Design, build, and program a robotic system that can pick up an object in one location and place it in another location.
Engage (30 Min.)
Explore (30 Min.)
Explain (60 Min.)
Elaborate (60 Min.)
Pick and place robots are a type of industrial robots that are able to move objects to and from pre-defined places. Based on the shape, weight, and fragility of the objects, different types of grippers can be used to safely and precisely pick the objects up and release them again.
Encourage an active brainstorming process.
Ask your students to think about these questions:
- What is a pick and place robot and where is it used?
- Which type of motorized mechanism can be used to pick up the object?
- How can the robot move the object?
- How can the robot place the object in another location carefully and accurately?
Encourage students to document their initial ideas and explain why they picked the solution they will use for their first prototype. Ask them to describe how they will evaluate their ideas throughout the project. That way, when they are reviewing and revising, they will have specific information they can use to evaluate their solution and decide whether or not it was effective.
To incorporate language arts skills development, have your students:
- Use their written work, sketches, and/or photos to summarize their design process and create a final report.

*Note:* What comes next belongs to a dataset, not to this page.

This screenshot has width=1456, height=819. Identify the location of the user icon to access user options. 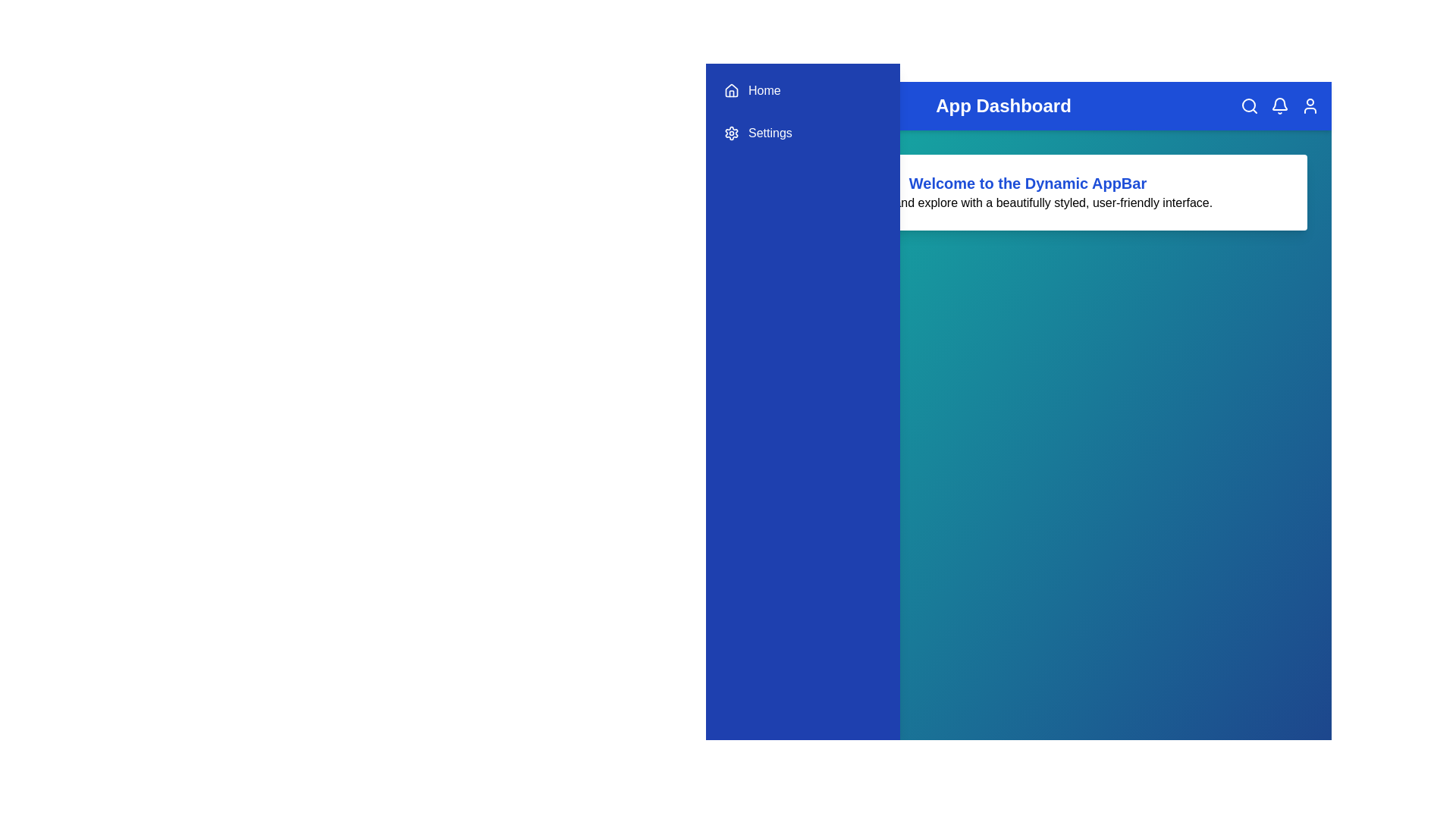
(1310, 105).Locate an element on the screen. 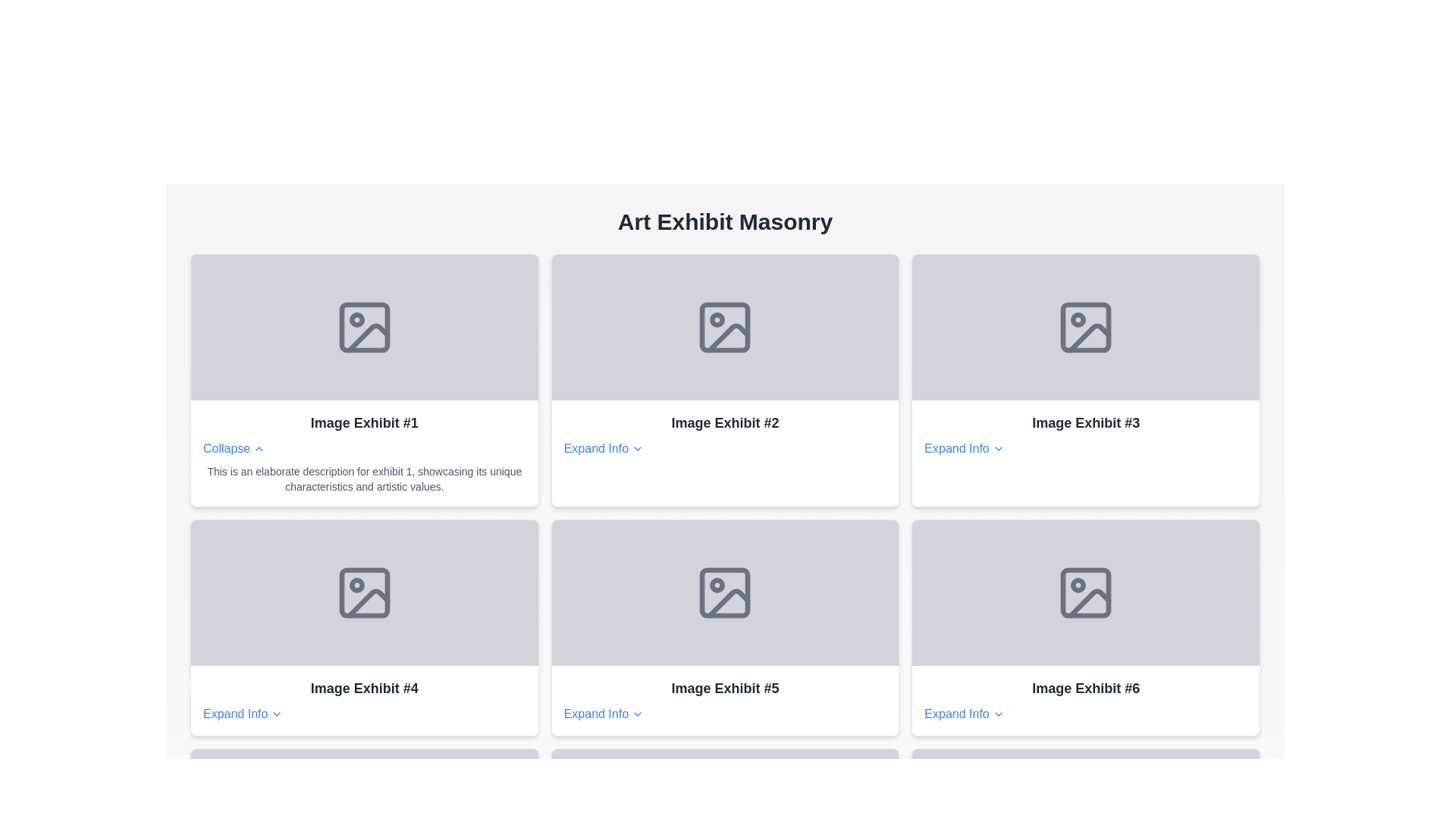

- Create a video demonstrating their design process starting with their initial ideas and ending with their completed project.
- Create a presentation about their program.
- Create a presentation that connects their project with real-world applications of similar systems and describes new inventions that could be made based on what they have created.
Encourage your students to design their own test setup and procedure to select the best solution. These tips can help your students as they set up their test:
- Mark the position of the machine on the graph paper to help ensure that you place it in the same position for each test run.
- Use gridlines to identify 1 cm x 1 cm squares to help in recording the results of each test run.
- Use colored pencils or markers to mark the expected and actual location where the robot places the object.
- Create testing tables to record your observations.
- Evaluate the precision of your robot by comparing the expected results with the actual results.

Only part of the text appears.